A relief effort was undertaken by the local churches after the fire, raising a total of £700 for the victims. On October 18, a general fast was kept in commemoration of both the fire and the recent failure of the Quebec expedition in Queen Anne's War.

The burnt area was quickly rebuilt. New brick houses were erected on Cornhill, described as being three stories in height, each with a garret, flat roof, and balustrade. The old Meeting House and Town House were also replaced with new brick structures near the intersection of King Street and Cornhill, becoming known as the Old Brick Church and the Old State House respectively. A few years later the Old Corner Bookstore, at the corner of Cornhill and School Street, was likewise built to replace a property destroyed in the blaze. Rubbish collected for the clearing of the ruins was used to help fill in Long Wharf, which was then under construction.

INFORMATION SHOWN

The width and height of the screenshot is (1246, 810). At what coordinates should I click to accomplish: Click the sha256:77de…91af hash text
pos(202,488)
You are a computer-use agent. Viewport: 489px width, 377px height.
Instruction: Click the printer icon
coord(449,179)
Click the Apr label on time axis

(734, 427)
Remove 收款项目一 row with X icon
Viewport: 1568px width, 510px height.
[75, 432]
--
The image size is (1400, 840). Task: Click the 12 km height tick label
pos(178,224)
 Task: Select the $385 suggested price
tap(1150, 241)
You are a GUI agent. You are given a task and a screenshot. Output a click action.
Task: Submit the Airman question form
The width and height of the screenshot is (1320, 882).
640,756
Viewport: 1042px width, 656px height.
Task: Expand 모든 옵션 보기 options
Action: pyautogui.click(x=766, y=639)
* * *
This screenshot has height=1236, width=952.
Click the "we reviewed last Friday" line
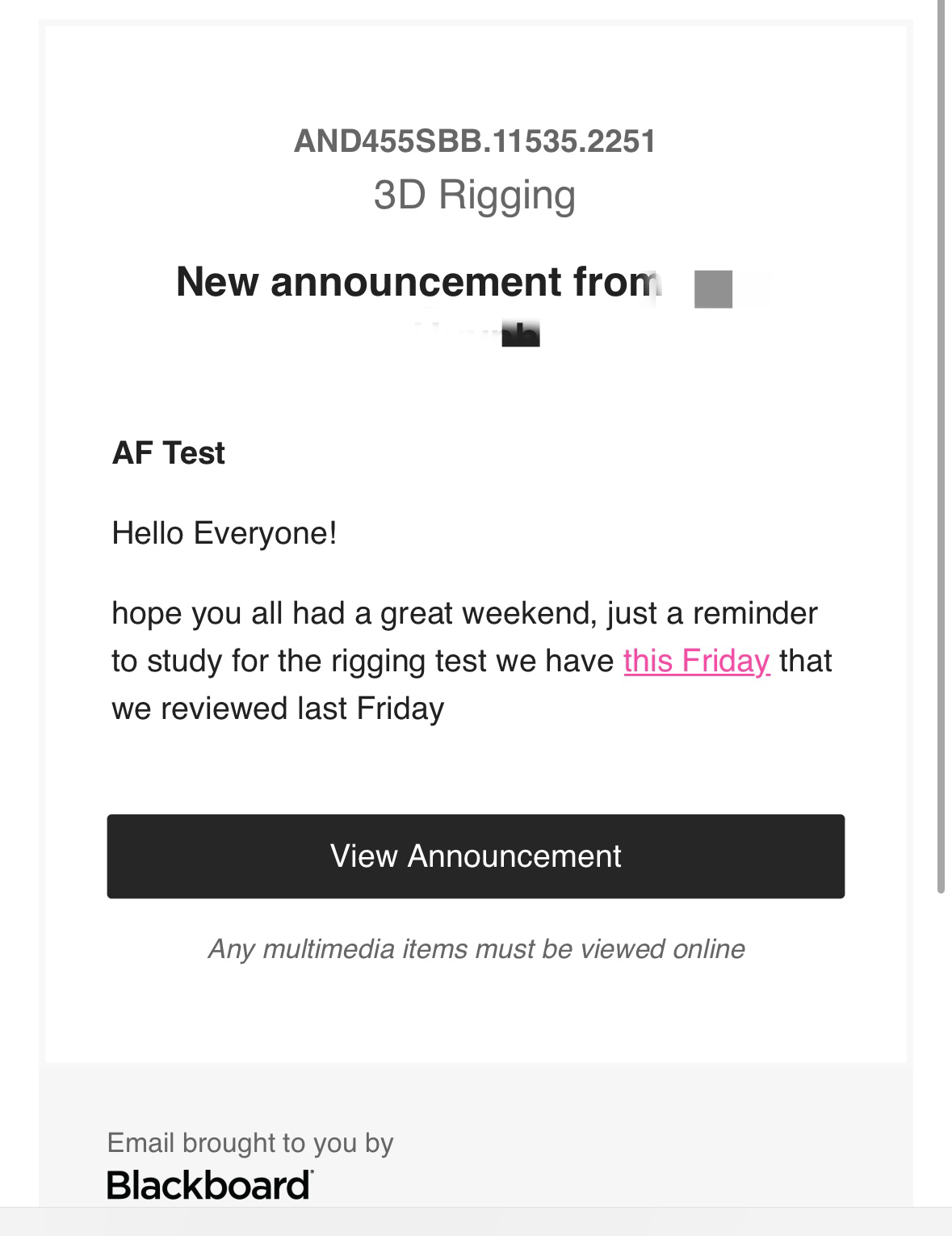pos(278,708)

TASK TO COMPLETE
Can you write out the passage about the fire and its aftermath word for word, starting with "A relief effort" and going on through "Queen Anne's War."? The rows have nothing to do with the passage about the fire and its aftermath.

SOLUTION TO THIS TASK
A relief effort was undertaken by the local churches after the fire, raising a total of £700 for the victims. On October 18, a general fast was kept in commemoration of both the fire and the recent failure of the Quebec expedition in Queen Anne's War.